→ Task
In the article on the healthcare CFO outlook survey, rewrite the part from "BDO said the" up to and including "2024, according to the survey.", changing "misplaced optimism" to "unwarranted optimism".

→ Quoted passage
As CFOs expect profitability increases, revenue cycle management and tech investments become top priorities.

Healthcare CFOs are optimistic about the financial outlook this year as their organizations put revenue cycle management, dealmaking, and technology investments on the top of their priority lists.

The “2024 Healthcare CFO Outlook Survey” conducted by BDO surveyed 100 CFOs from organizations with revenues between $250 million to $3 billion at the end of last year. The recently released results showed that 79 percent expect a revenue increase this year. CFOs also cited profitability as an area of improvement, with 78 percent expecting the metric to increase.

BDO said the healthcare financial leaders may have some misplaced optimism about 2024’s financial outlook. Regulatory pressures, clawbacks of COVID-19 funding, and challenging bond and loan covenant agreements may make it difficult for healthcare organizations to achieve higher revenue and profitability in 2024, according to the survey.

About 11 percent of CFOs said their organizations have violated their bond and/or loan covenants in the past year and are concerned they will violate them again. Meanwhile, 30 percent said their organizations had not violated any covenants but are concerned they will over the next year.

Additionally, the survey found that only 35 percent of healthcare organizations represented had more than 60 days cash on hand. Forty-four percent of CFOs said they have to have more strategic conversations around economic resilience.

The survey indicated a shift in strategy this year. About 39 percent of CFOs said they are adjusting revenue cycle management to improve liquidity, while 37 percent are engaging in strategic cost reductions, including staff. Approximately a third (34 percent) said they are transforming operating models.

“The healthcare industry is still in recovery mode in many ways, and CFOs are revisiting strategy and investment in a proactive approach to support resiliency in their operations,” Brad Boyd, national co-leader of the BDO Center for Healthcare Excellence & Innovation, said in the survey. “Their clear focus on cash flow, cost optimization, and risk management will be critical to prevent disruption of care to their  patient communities.”

Optimizing revenue cycles through roles and workflows, denials and post-payment audits, and AI and robotic process automation will also increase efficiency, according to the survey.

New advancements in AI, such as generative AI, have healthcare finance leaders excited. Nearly half of CFOs surveyed this year (47 percent) expect to increase technology implementation spending this year. Almost all (98 percent) also said they are piloting generative AI, while 46 percent are building a proprietary generative AI platform.

These technology investments are focused on front- and back-office improvements, the survey said. Forty-five percent of respondents reported increasing digital investments in patient-provider communications, and 44 percent said greater investments are going to remote patient care. Use cases for generative AI included treatment plan generation, clinician-to-patient communications, and diagnostics and medical imaging.

Other technology investments are focusing on predictive staffing, financial reporting software, and enterprise data analytics.

Finally, almost three-quarters of CFOs have dealmaking on their to-do lists in 2024. However, navigating due diligence (cited by 23 percent of healthcare CFOs), finding the right target or buyer (20 percent), and valuation gaps (18 percent) were the top challenges facing healthcare finance leaders this year.

→ Exercise data

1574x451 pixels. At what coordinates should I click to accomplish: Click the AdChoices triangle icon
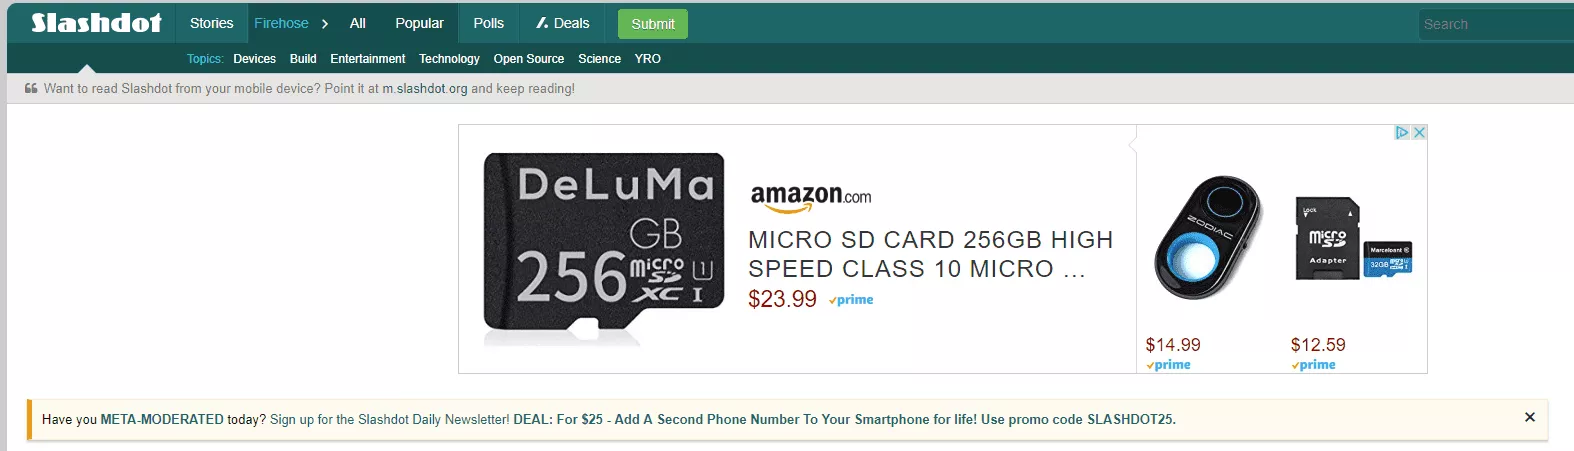1402,133
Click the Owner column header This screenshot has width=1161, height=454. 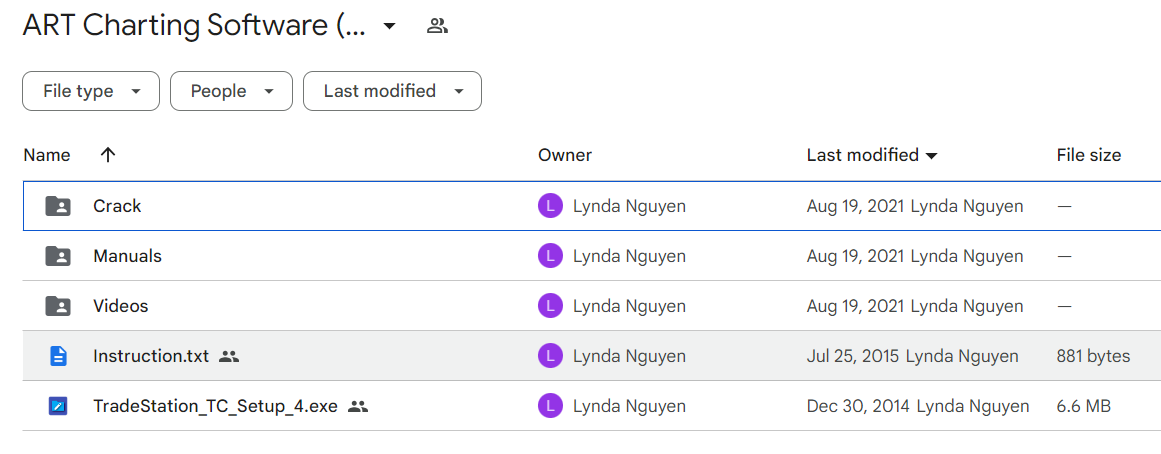point(565,155)
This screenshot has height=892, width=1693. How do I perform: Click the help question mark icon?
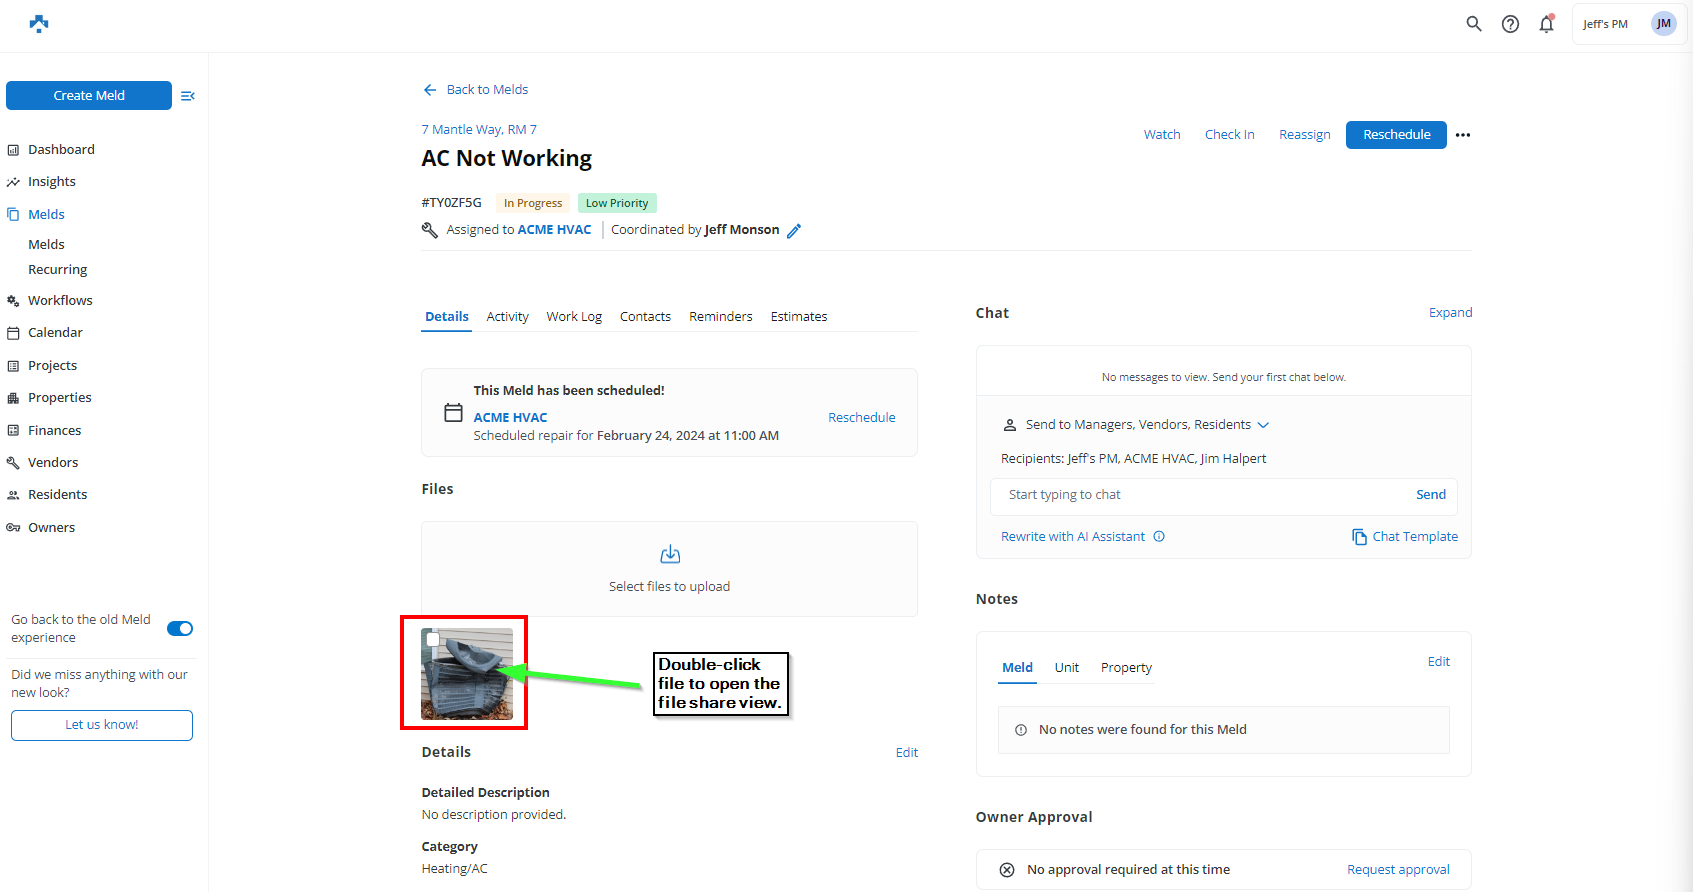click(1510, 24)
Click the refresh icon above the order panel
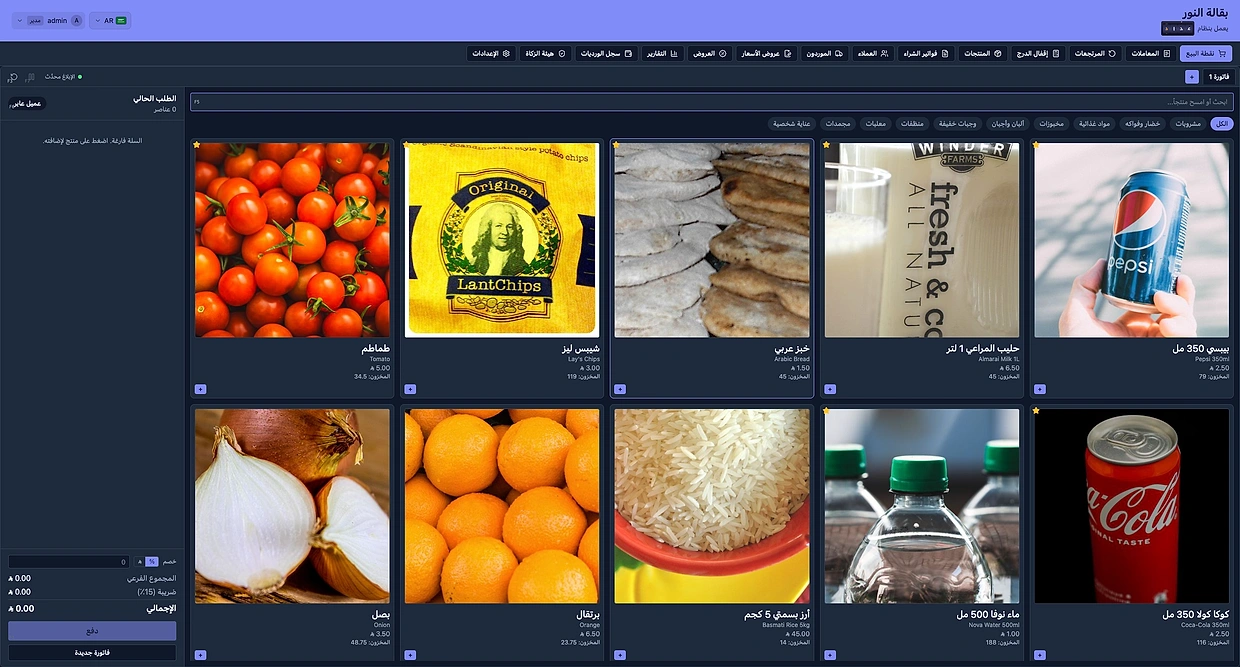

→ Solved exercise
BDO said the healthcare financial leaders may have some unwarranted optimism about 2024’s financial outlook. Regulatory pressures, clawbacks of COVID-19 funding, and challenging bond and loan covenant agreements may make it difficult for healthcare organizations to achieve higher revenue and profitability in 2024, according to the survey.